**PROBLEM REQUIREMENTS:**
Write out the full listing, matching it line for line.

'''

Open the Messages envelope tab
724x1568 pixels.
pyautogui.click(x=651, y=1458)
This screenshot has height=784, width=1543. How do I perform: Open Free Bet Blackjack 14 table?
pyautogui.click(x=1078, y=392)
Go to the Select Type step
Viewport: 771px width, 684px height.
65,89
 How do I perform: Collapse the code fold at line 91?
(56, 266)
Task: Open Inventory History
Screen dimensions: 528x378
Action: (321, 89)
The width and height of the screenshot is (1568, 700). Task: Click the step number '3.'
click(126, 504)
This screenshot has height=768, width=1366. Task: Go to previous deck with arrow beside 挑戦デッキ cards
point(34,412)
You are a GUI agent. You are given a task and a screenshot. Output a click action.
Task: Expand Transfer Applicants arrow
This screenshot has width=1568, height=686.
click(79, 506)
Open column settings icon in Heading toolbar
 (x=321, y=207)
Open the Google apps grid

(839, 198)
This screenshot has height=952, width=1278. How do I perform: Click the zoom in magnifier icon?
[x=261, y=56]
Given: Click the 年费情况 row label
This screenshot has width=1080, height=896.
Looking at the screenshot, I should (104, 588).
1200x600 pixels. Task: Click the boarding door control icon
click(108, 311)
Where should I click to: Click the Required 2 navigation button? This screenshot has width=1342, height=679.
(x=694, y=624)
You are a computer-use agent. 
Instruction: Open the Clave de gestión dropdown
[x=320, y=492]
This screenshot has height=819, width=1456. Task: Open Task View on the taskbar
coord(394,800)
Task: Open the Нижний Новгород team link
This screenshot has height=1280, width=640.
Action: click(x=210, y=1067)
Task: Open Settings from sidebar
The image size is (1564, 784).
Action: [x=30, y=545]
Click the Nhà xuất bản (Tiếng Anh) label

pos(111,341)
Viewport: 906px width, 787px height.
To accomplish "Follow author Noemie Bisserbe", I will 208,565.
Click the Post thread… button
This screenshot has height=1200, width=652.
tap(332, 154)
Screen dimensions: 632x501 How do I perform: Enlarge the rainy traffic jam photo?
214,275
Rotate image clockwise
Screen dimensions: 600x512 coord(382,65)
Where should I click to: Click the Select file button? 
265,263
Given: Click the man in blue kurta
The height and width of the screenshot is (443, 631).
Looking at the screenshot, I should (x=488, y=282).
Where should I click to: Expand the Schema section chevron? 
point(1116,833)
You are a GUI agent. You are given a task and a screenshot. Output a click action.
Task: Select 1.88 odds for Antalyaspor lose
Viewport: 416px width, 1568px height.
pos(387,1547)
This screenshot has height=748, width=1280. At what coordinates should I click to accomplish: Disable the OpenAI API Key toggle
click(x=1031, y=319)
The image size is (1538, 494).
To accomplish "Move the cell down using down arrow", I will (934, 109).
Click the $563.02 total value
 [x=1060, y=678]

'''

**WRITTEN ANSWER:**
Open the Messages envelope tab
724x1568 pixels.
pyautogui.click(x=651, y=1458)
This screenshot has height=784, width=1543. How do I perform: Open Free Bet Blackjack 14 table?
pyautogui.click(x=1078, y=392)
Go to the Select Type step
Viewport: 771px width, 684px height.
65,89
 How do I perform: Collapse the code fold at line 91?
(56, 266)
Task: Open Inventory History
Screen dimensions: 528x378
Action: (321, 89)
The width and height of the screenshot is (1568, 700). Task: Click the step number '3.'
click(126, 504)
This screenshot has height=768, width=1366. Task: Go to previous deck with arrow beside 挑戦デッキ cards
point(34,412)
You are a GUI agent. You are given a task and a screenshot. Output a click action.
Task: Expand Transfer Applicants arrow
This screenshot has width=1568, height=686.
click(79, 506)
Open column settings icon in Heading toolbar
 (x=321, y=207)
Open the Google apps grid

(839, 198)
This screenshot has height=952, width=1278. How do I perform: Click the zoom in magnifier icon?
[x=261, y=56]
Given: Click the 年费情况 row label
This screenshot has width=1080, height=896.
Looking at the screenshot, I should (104, 588).
1200x600 pixels. Task: Click the boarding door control icon
click(108, 311)
Where should I click to: Click the Required 2 navigation button? This screenshot has width=1342, height=679.
(x=694, y=624)
You are a computer-use agent. 
Instruction: Open the Clave de gestión dropdown
[x=320, y=492]
This screenshot has height=819, width=1456. Task: Open Task View on the taskbar
coord(394,800)
Task: Open the Нижний Новгород team link
This screenshot has height=1280, width=640.
Action: click(x=210, y=1067)
Task: Open Settings from sidebar
The image size is (1564, 784).
Action: [x=30, y=545]
Click the Nhà xuất bản (Tiếng Anh) label

pos(111,341)
Viewport: 906px width, 787px height.
To accomplish "Follow author Noemie Bisserbe", I will 208,565.
Click the Post thread… button
This screenshot has height=1200, width=652.
tap(332, 154)
Screen dimensions: 632x501 How do I perform: Enlarge the rainy traffic jam photo?
214,275
Rotate image clockwise
Screen dimensions: 600x512 coord(382,65)
Where should I click to: Click the Select file button? 
265,263
Given: Click the man in blue kurta
The height and width of the screenshot is (443, 631).
Looking at the screenshot, I should (x=488, y=282).
Where should I click to: Expand the Schema section chevron? 
point(1116,833)
You are a GUI agent. You are given a task and a screenshot. Output a click action.
Task: Select 1.88 odds for Antalyaspor lose
Viewport: 416px width, 1568px height.
pos(387,1547)
This screenshot has height=748, width=1280. At what coordinates should I click to accomplish: Disable the OpenAI API Key toggle
click(x=1031, y=319)
The image size is (1538, 494).
To accomplish "Move the cell down using down arrow", I will (934, 109).
Click the $563.02 total value
 [x=1060, y=678]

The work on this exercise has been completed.